The Complete State-by-State Minimum Price Table (2026)
This is the most comprehensive table available. It includes zone breakdowns for states that apply them.
| State / FT | Strata Min (RM) | Landed Min (RM) | Zone / Notes |
|---|---|---|---|
| Kuala Lumpur | 1,000,000 | 1,000,000 | Same for all property types. Federal territory — EPU consent. |
| Putrajaya | 1,000,000 | 1,000,000 | Federal territory. Very limited stock. |
| Labuan | 500,000 | 500,000 | Federal territory. Lowest threshold among FTs. |
| Selangor Zone 1 | 2,000,000 | 2,000,000 | Petaling, Gombak, Hulu Langat, Klang — per PTG Circular 1/2014 |
| Selangor Zone 2 | 2,000,000 | 2,000,000 | Sepang, Kuala Selangor, Hulu Selangor |
| Selangor Zone 3 | 1,000,000 | 1,000,000 | Sabak Bernam, Kuala Langat — lower threshold |
| Penang Island (strata) | 3,000,000 | — | Highest strata threshold in the country |
| Penang Island (landed) | — | Not allowed | Absolute prohibition. No price makes it possible. |
| Penang Mainland (strata) | 500,000 | — | Seberang Perai. Lowest Peninsular threshold. |
| Penang Mainland (landed) | — | 1,000,000 | Landed still requires RM1M on mainland |
| Johor | 1,000,000 | 1,000,000 | Medini zone: no minimum for new strata (special exemption) |
| Sabah | 600,000 | 1,000,000 | Sabah Land Ordinance. Separate state ministry approval. |
| Sarawak | 500,000 | 500,000 | Sarawak Land Code. LCDA approval required. Most restrictive. |
| Perak | 1,000,000 | 1,000,000 | Revised from RM500K. Ipoh is the main market above threshold. |
| Negeri Sembilan | 1,000,000 | 1,000,000 | Customary (adat) land off-limits. |
| Melaka | 1,000,000 | 1,000,000 | Standard consent process. Heritage zone may add conditions. |
| Kedah | 1,000,000 | 1,000,000 | Langkawi may have specific additional guidelines. |
| Pahang | 1,000,000 | 1,000,000 | Cameron Highlands has specific foreign purchase rules. |
| Terengganu | 1,000,000 | 1,000,000 | Significant Malay Reserve land. Very limited stock. |
| Kelantan | 1,000,000 | 1,000,000 | Majority Malay Reserve. Almost no options above threshold. |
| Perlis | 1,000,000 | 1,000,000 | Smallest state. Near-zero stock above RM1M. |
For a full breakdown of how these thresholds have changed over time, see our complete state-by-state minimum price reference.
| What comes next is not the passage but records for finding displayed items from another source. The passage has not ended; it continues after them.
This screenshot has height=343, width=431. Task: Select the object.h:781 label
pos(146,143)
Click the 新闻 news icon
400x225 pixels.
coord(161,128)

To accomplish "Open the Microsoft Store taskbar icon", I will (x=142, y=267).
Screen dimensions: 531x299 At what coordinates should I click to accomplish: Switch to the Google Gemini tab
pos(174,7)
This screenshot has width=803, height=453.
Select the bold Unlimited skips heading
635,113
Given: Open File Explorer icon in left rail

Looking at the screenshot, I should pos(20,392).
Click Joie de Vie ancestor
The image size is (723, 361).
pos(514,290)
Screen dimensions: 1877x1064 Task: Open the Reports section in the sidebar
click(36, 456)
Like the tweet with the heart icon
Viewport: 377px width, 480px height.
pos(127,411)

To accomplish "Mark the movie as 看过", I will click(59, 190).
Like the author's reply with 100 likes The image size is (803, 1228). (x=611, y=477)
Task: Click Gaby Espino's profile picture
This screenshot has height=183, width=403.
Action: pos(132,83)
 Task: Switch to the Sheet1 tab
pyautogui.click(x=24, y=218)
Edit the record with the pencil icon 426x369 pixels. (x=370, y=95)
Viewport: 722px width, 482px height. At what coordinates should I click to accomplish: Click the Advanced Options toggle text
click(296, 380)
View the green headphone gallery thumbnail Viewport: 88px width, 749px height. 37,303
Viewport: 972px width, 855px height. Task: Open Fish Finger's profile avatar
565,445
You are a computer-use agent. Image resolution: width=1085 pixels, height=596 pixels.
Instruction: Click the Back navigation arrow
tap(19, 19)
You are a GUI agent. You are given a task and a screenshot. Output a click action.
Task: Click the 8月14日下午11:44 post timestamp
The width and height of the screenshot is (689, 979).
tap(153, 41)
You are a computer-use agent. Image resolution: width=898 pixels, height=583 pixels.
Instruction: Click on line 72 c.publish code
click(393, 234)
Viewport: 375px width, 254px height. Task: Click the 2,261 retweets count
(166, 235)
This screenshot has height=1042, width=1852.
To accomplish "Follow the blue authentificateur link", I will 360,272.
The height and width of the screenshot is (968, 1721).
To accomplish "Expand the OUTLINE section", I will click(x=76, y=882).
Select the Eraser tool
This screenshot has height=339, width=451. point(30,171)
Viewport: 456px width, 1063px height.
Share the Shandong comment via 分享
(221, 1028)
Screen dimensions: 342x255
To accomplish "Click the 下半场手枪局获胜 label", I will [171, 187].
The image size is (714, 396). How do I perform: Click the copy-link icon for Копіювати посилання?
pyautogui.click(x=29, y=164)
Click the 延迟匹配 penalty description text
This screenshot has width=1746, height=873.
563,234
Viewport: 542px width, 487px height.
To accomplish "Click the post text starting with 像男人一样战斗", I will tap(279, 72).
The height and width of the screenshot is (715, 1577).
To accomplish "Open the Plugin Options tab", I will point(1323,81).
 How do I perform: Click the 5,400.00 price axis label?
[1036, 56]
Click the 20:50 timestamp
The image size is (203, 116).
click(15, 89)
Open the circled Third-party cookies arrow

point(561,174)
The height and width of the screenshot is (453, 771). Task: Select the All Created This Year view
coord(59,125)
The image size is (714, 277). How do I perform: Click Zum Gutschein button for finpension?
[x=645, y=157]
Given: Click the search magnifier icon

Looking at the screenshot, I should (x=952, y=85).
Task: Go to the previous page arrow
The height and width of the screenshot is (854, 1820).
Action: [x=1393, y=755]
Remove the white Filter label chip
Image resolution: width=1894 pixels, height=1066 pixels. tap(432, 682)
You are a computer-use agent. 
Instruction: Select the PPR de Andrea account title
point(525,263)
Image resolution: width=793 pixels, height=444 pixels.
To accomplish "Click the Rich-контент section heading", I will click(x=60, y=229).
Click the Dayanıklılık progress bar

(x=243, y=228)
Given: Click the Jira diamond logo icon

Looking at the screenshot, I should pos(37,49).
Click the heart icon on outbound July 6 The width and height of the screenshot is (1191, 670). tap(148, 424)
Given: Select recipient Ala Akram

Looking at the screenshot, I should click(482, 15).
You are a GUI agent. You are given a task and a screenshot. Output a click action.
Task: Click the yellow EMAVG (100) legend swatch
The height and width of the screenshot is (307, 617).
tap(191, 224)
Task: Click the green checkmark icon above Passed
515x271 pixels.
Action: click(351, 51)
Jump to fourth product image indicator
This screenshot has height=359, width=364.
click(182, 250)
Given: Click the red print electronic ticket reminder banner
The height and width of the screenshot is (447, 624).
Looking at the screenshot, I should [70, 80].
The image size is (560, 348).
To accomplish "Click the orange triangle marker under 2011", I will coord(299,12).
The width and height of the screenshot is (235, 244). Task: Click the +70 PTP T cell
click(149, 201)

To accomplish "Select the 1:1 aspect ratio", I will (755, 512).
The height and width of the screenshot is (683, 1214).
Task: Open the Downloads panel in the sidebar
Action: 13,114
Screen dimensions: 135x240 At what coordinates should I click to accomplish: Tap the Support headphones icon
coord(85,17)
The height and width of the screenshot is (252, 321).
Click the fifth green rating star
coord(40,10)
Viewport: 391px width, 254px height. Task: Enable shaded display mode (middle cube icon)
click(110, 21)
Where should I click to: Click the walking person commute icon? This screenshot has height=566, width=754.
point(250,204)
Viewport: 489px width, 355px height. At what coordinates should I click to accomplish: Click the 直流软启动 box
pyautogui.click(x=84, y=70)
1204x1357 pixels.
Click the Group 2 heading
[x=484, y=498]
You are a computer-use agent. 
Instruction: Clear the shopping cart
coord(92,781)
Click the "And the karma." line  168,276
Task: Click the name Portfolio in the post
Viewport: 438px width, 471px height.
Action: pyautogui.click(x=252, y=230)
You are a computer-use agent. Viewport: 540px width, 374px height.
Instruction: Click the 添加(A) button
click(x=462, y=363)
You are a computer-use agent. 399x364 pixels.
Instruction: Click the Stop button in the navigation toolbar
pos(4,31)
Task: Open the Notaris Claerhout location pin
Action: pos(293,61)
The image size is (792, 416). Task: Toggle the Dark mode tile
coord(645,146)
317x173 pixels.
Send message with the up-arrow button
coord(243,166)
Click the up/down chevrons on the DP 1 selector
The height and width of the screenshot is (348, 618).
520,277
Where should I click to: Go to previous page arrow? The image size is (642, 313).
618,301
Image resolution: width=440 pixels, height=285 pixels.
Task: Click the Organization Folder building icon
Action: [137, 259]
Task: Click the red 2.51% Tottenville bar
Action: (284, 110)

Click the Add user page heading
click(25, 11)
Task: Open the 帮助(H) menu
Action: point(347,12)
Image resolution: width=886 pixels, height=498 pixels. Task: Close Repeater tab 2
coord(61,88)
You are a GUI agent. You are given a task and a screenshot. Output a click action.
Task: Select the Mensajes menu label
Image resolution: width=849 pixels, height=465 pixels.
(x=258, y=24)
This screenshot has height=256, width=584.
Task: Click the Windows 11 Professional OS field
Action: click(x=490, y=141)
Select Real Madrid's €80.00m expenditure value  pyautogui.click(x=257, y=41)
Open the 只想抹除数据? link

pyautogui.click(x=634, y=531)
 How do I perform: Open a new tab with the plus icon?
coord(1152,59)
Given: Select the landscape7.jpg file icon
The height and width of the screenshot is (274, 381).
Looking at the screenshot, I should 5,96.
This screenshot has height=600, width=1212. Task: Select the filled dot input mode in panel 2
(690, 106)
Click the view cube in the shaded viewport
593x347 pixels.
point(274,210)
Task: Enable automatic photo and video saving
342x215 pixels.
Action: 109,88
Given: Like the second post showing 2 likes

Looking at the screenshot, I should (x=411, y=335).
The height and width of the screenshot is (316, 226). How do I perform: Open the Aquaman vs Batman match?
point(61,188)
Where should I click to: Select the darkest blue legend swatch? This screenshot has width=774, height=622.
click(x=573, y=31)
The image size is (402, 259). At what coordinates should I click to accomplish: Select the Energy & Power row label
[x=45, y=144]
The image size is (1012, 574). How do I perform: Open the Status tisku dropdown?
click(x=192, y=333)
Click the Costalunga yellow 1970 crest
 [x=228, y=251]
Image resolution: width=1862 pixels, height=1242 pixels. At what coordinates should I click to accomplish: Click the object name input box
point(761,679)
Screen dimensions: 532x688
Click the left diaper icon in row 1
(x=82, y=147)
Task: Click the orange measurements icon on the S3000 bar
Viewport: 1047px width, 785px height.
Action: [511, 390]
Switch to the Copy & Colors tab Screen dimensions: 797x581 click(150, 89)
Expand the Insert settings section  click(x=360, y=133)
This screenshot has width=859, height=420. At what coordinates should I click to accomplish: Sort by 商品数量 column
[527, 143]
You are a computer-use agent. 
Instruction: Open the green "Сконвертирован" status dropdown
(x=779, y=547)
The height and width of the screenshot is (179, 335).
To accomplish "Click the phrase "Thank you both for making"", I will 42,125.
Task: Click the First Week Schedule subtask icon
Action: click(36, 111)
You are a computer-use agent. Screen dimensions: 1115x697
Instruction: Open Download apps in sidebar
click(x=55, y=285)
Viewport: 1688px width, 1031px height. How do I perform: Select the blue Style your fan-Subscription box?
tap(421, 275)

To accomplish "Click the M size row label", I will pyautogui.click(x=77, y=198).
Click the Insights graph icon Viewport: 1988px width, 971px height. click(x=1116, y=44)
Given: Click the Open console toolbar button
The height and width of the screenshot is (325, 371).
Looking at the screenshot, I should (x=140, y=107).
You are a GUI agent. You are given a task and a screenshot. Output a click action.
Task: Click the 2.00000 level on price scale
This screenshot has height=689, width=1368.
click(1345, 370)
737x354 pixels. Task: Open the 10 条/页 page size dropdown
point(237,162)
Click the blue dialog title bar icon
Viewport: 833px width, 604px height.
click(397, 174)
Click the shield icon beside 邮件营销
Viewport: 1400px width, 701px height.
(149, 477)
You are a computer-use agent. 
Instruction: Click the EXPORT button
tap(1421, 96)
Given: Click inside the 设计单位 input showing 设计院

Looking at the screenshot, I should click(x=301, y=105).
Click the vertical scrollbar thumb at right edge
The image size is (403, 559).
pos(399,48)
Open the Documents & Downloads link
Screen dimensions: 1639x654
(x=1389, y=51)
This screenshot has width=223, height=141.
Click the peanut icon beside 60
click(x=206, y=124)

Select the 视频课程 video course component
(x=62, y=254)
Can You Buy Property in Malaysia for Less Than RM1 Million?
Yes — but only in specific states and property types. Here are the sub-RM1M options that actually exist for foreign buyers:
Labuan — RM500,000
Labuan is a Federal Territory off the coast of Sabah. The RM500K threshold applies to both strata and landed property. It is the lowest barrier on the Peninsular side of the equation (technically off-coast Borneo). The property market is small — Labuan's population is under 100,000 — but there is genuine rental demand from the offshore financial services and oil & gas sectors.
In SGD terms: RM500,000 = approximately SGD 147,000. With 60% financing, your cash outlay (downpayment + transaction costs) is roughly SGD 75,000-85,000.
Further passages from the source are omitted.